▶ CONSIGNES
1. Résumez en deux phrases le récit des souvenirs du réalisateur de Viking.
2. Poursuivez le récit des souvenirs du réalisateur de Viking à partir de l'endroit où il s'arrête.

▶ TEXTE FOURNI
* * * *

Lors de la 43e édition des Rendez-vous Québec Cinéma, le réalisateur de Viking a déroulé le fil de ses souvenirs en compagnie de la journaliste Ariane Cipriani.
Apprendre le métier
L’université, j’ai trouvé ça dur. J’arrivais du cégep, en cinéma, et j’avais l’impression de tout recommencer. [...] Ce que j’en retiens, ce sont les rencontres. Avec des gens qui aiment les mêmes affaires que toi. Ça, c’est précieux. Parfois, je pense que c’est plus riche que ce qu’on apprend dans certains cours.
Le choc Léolo
J’ai des souvenirs de programmes doubles au cinéma Rex à Saint-Jérôme, de ciné-parcs et de mes premières cassettes VHS. Je me rappelle avoir regardé Jaws souvent à la télé. Le point tournant, en fait, a été Léolo de Jean-Claude Lauzon. Quand j’ai vu ce film, j’ai compris qu’il y avait quelqu’un derrière la caméra qui avait écrit le scénario, qui me transmettait tout son univers à travers plein de choix. Je me suis rendu compte que ce médium englobait tout ce que j’aimais, c’est-à-dire l’image, le son, la musique, sans être obligé d’être devant la caméra.

* * * *

▶ JEU DE DONNÉES
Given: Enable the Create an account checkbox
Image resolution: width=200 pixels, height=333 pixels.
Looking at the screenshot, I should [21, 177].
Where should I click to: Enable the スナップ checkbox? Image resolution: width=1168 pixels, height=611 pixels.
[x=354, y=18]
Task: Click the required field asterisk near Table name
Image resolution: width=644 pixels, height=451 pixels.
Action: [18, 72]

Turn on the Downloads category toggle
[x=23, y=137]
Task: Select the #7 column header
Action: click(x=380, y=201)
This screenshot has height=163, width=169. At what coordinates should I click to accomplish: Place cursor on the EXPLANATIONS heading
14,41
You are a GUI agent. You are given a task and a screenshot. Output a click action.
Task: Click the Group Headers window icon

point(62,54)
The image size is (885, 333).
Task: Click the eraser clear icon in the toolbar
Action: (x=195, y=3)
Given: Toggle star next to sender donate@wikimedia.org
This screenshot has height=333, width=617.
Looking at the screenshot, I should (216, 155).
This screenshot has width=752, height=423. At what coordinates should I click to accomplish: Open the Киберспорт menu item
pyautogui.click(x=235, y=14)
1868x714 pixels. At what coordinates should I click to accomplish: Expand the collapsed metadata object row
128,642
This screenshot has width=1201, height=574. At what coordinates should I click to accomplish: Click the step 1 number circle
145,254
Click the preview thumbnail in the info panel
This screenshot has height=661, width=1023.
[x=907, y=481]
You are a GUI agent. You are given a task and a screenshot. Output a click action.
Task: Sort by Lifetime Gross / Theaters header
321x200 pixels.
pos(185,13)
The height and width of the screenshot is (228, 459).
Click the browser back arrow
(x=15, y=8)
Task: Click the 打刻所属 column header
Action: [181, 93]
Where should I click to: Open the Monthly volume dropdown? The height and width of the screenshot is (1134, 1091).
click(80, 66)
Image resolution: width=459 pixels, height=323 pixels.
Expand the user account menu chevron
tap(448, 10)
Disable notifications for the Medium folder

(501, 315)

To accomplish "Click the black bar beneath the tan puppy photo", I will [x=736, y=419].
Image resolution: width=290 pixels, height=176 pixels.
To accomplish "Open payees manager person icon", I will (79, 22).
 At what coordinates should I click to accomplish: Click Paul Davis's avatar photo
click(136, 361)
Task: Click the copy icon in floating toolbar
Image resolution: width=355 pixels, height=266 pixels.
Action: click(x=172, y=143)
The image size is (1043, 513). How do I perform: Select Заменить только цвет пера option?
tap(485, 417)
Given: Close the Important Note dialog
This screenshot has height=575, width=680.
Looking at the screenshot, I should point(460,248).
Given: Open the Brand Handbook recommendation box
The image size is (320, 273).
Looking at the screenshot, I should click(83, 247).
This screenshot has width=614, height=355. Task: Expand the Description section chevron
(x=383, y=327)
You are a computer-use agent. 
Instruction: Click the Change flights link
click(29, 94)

* * * *

▶ VOS RÉPONSES
1. Lors de la 43e édition des Rendez-vous Québec Cinéma, le réalisateur de Viking a évoqué ses souvenirs avec la journaliste Ariane Cipriani, confiant avoir trouvé l'université difficile et en retenir surtout les rencontres avec des gens partageant ses goûts. Après une enfance marquée par les programmes doubles, les ciné-parcs et les cassettes VHS, c'est Léolo de Jean-Claude Lauzon qui a été son point tournant, en lui faisant comprendre que le cinéma englobait l'image, le son et la musique sans l'obliger à être devant la caméra.

2.
L’accident de parcours
La musique, pour moi, c'est un accident de parcours. Je n’ai aucune formation. Quand j'ai rencontré Joël [Vaudreuil], le drummer, je grattais dans ma chambre, j’avais trois tunes, mais les autres n’avaient pas de formation non plus. On [Joël et moi] s'était rencontrés au travail. Moi, je montais, puis il était assistant-monteur à cette époque. Il m'a dit : « viens pratiquer avec moi les samedis. » Puis ça a commencé. Je dois beaucoup à Joël Vaudreuil. J’ai eu longtemps le sentiment d’être un imposteur.
L’expérience
Je pense que j’étais plus rigide au début parce que j’étais plus inquiet. Là, je suis capable de me réajuster le matin même. Je ne veux pas me retrouver dans une situation où j’ai 25 personnes, les bras croisés, qui me regardent et attendent de voir ce que je vais faire. J’aime arriver préparé, avec Sara Mishara, sur les plateaux. On va sur les lieux avant le tournage. On fait notre découpage ensemble. Ça se peut qu'on réajuste, évidemment, mais on a déjà une bonne idée de ce qu'on veut. On ne se parle pas beaucoup pendant le tournage, parce qu’il y a tellement eu de préparation avant.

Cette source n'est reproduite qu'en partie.